Phase 5: Separate. The runner partitions tests into compile_fail tests and regular tests. This separation is essential because the two groups follow entirely different execution paths --- compile-fail tests are validated against type checker output without runtime execution, while regular tests require a functioning evaluator or JIT compiler.

Phase 6: Run compile-fail tests. Each compile-fail test is matched against the type errors and pattern problems produced during type checking. This phase runs before regular test execution because it requires no evaluator setup.

Phase 7: Type error isolation. Before running regular tests, the runner checks for type errors outside compile-fail test spans. If any exist, all regular tests in the file are blocked. For the interpreter backend, these become Failed results; for the LLVM backend, they become LlvmCompileFail results (tracked separately, not counted as real failures).
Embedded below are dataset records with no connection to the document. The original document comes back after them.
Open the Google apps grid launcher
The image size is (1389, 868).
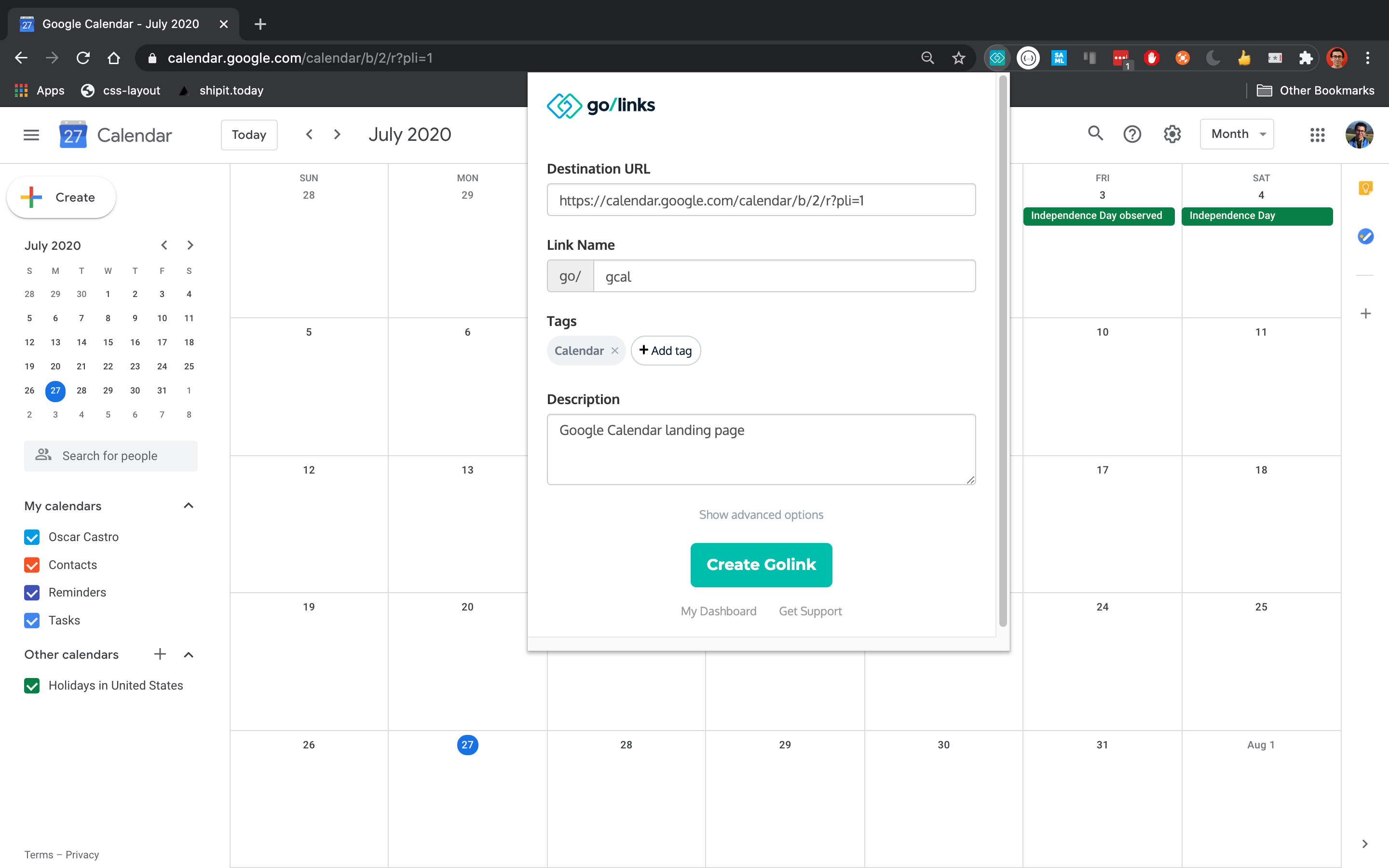coord(1317,135)
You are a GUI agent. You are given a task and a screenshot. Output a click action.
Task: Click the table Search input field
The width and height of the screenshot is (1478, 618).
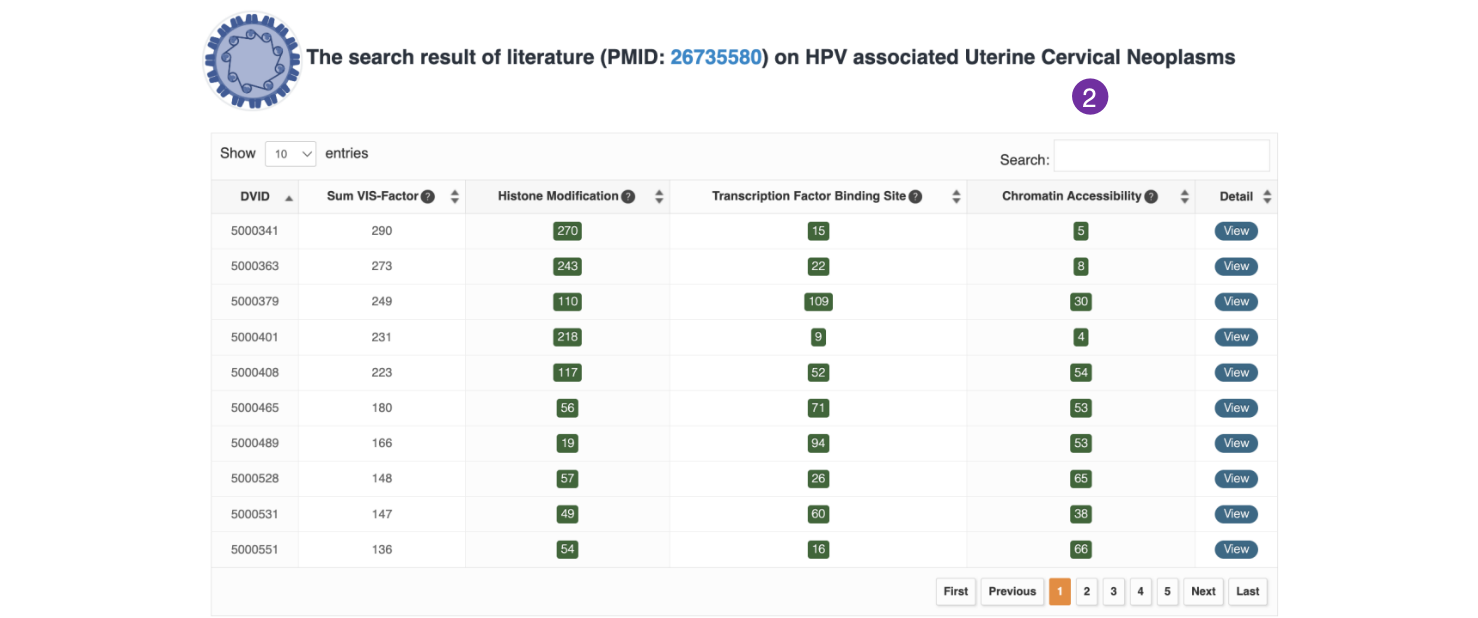pos(1161,156)
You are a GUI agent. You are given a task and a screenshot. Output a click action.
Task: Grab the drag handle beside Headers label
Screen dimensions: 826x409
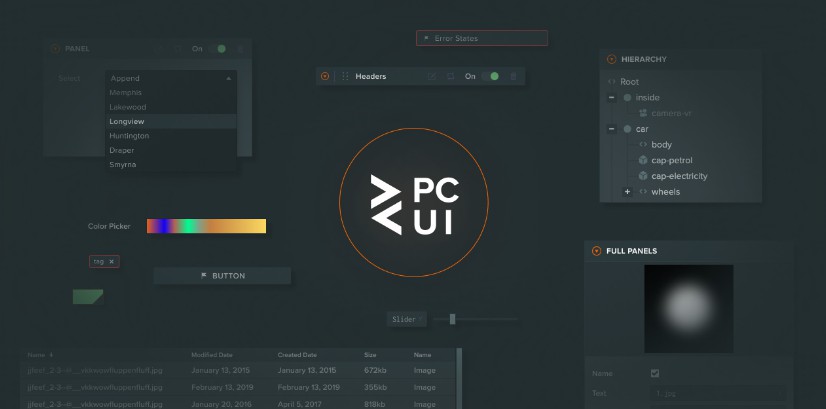pyautogui.click(x=346, y=76)

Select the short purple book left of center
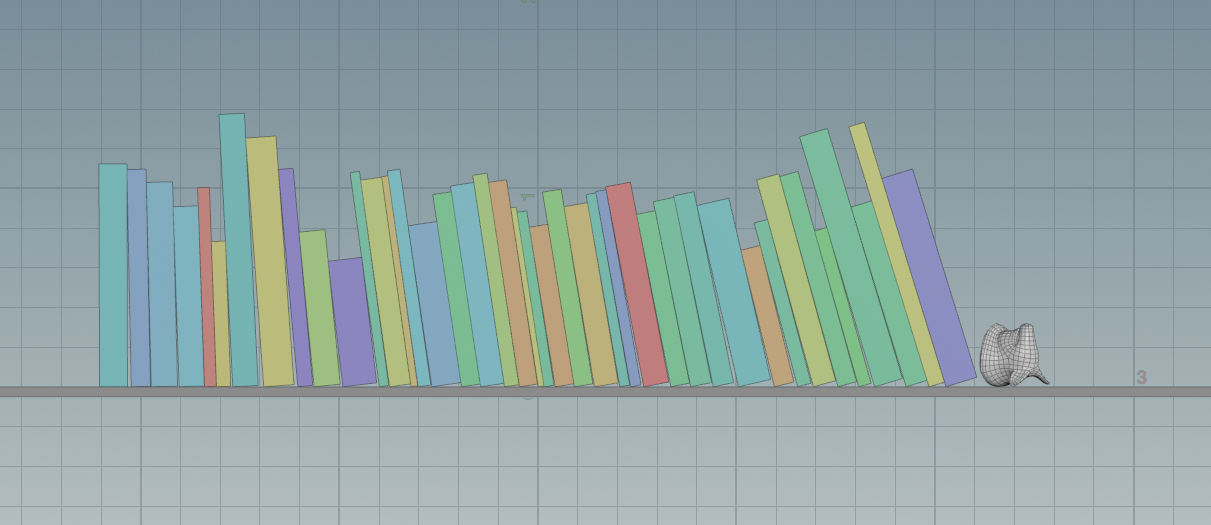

Phase 8: Effect-driven prioritization. When incremental mode is enabled, regular tests are sorted by effect class: tests targeting effectful functions (those with capabilities like Http or FileSystem) run first, followed by read-only tests, then pure tests. Effectful tests exercise I/O paths and are more likely to detect real regressions; pure tests are deterministic and more likely to be skippable.
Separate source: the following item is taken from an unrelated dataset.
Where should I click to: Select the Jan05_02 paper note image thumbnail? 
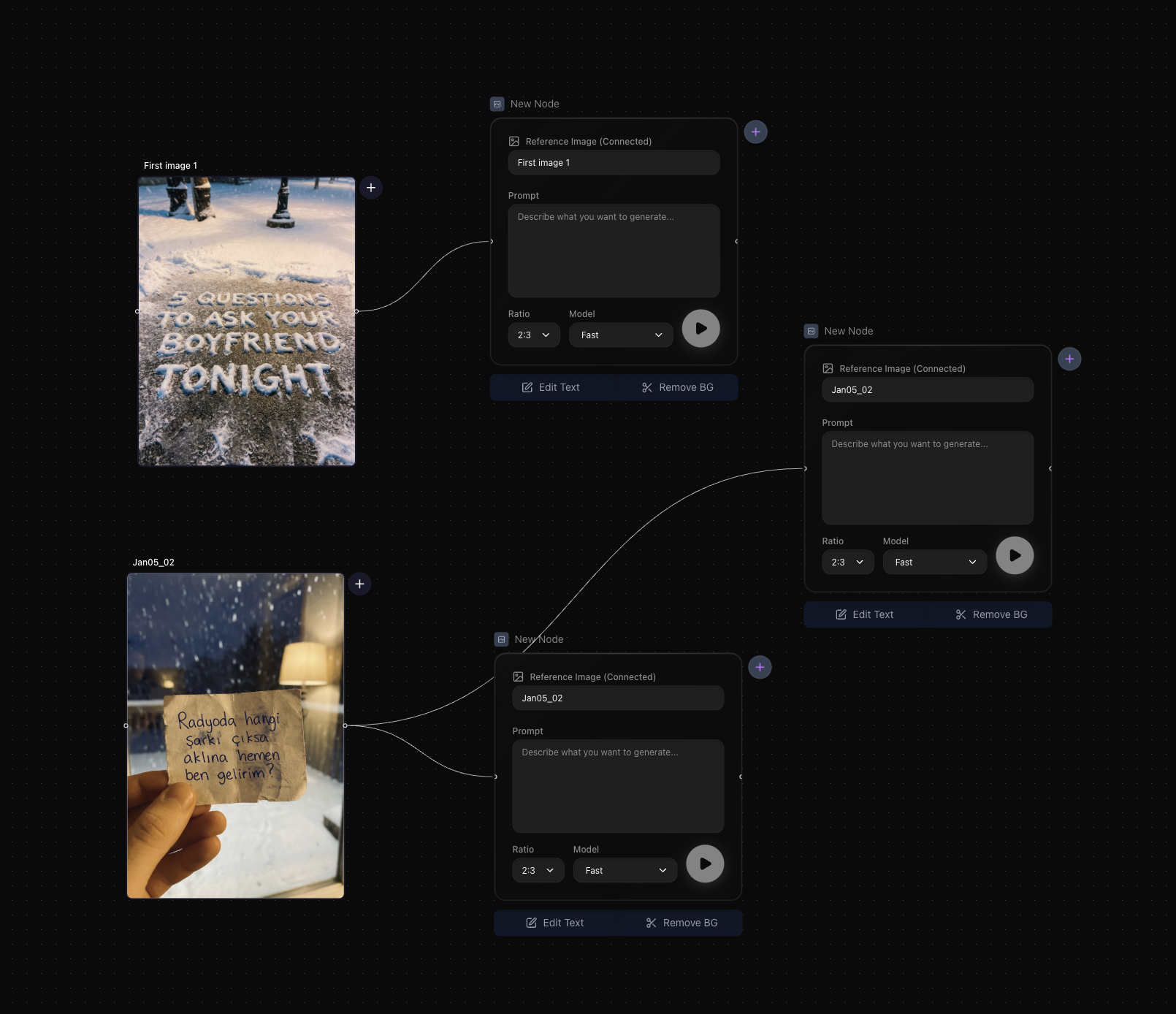235,736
Phase 9: Run regular tests. The runner dispatches to the chosen backend to execute each regular test. Filtering, incremental skipping, and #fail wrapper application happen at this level.

Phase 10: Collect. All results are aggregated into a FileSummary and returned for global aggregation.

Compile-Fail Test Execution

Compile-fail tests verify that the compiler correctly rejects invalid programs. Unlike regular tests, they never execute code --- they validate that type checking (or pattern checking) produces the expected errors. This makes them a form of negative testing: the test passes when compilation fails in the right way.

Span Isolation

A single file can contain both compile-fail and regular tests. Without isolation, the deliberate type errors in compile-fail test bodies would block all regular tests. The runner prevents this by collecting the source spans of all compile-fail test bodies and filtering type errors by location. For each compile-fail test, the runner first attempts to match errors whose spans fall within that test’s body. This provides isolation when multiple compile-fail tests exist in the same file. If no errors fall within the test’s span (which happens for tests checking module-level errors like missing impl members), the runner falls back to matching against all module errors. The same span-filtering applies to pattern problems.

Errors outside all compile-fail test spans are considered real type problems. If any exist, all regular tests in the file are blocked. This two-layer filtering allows a file to mix negative and positive tests without interference.

Error Matching Algorithm

The error matching algorithm uses greedy one-to-one matching, implemented in match_all_errors(). For each expected error specification, it searches through unmatched actual errors for the first one satisfying all specified criteria. Once an actual error matches an expectation, neither can participate in further matching. The algorithm tries type errors first, then pattern problems. This ordering reflects practical priority: type errors are more common and more specific, so matching them first reduces false positives.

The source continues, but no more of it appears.